Insomma, occorre sensibilizzare e informare. Anche i giovanissimi.
“Noi facciamo attività di orientamento e mettiamo grande enfasi sulle professioni sanitarie: ma forse noi come Università arriviamo già tardi, perché un cambio di mentalità e di cultura va costruito in periodi scolastici precedenti agli ultimi due anni di superiori”.
Un cambio di cultura che passa attraverso una “rivoluzione” del sistema?

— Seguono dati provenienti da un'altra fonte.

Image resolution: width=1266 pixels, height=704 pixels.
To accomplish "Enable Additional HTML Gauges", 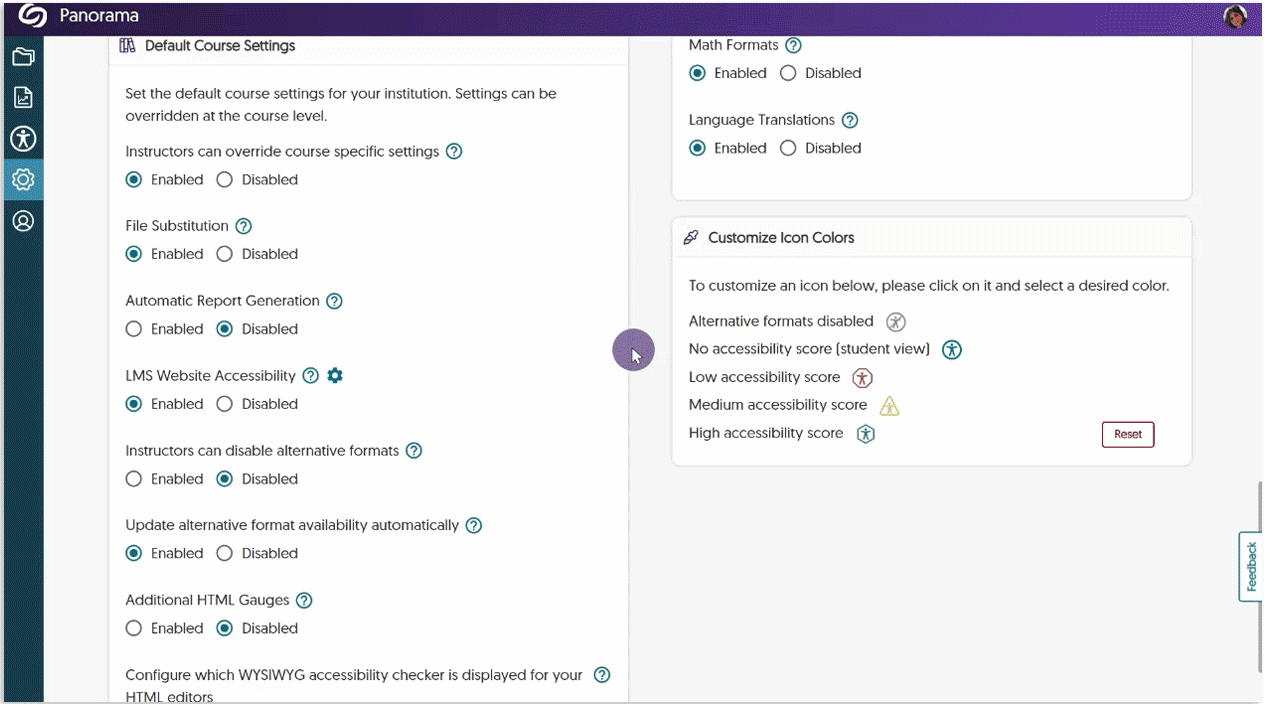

“Mi ripeto, è una questione anche di riconoscimento sociale: penso alla figura del medico di base, che nel giro di alcuni anni è passato da figura chiave, cruciale e rispettata, a una svalorizzazione del ruolo che spesso non lo rende nemmeno più un reale attore protagonista della sanità. Durante la pandemia dovremmo esserci resi conto di quanto sia fondamentale la medicina territoriale per non ingolfare i pronto soccorso e gli specialisti, eppure oggi siamo punto e a capo”.